Repeat exactly the lines from the first line of the records through the line containing "You are a computer-use", and nothing more.
Content starts
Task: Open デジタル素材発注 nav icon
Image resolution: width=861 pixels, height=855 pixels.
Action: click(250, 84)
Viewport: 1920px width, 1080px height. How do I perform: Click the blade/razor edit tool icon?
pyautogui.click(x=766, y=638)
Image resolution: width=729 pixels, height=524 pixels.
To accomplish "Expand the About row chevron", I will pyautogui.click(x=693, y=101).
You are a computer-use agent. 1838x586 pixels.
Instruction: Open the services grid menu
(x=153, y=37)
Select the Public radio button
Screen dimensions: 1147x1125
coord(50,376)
Content ends
**PROBLEM SOLUTION:**
Task: Open デジタル素材発注 nav icon
Image resolution: width=861 pixels, height=855 pixels.
Action: click(250, 84)
Viewport: 1920px width, 1080px height. How do I perform: Click the blade/razor edit tool icon?
pyautogui.click(x=766, y=638)
Image resolution: width=729 pixels, height=524 pixels.
To accomplish "Expand the About row chevron", I will pyautogui.click(x=693, y=101).
You are a computer-use agent. 1838x586 pixels.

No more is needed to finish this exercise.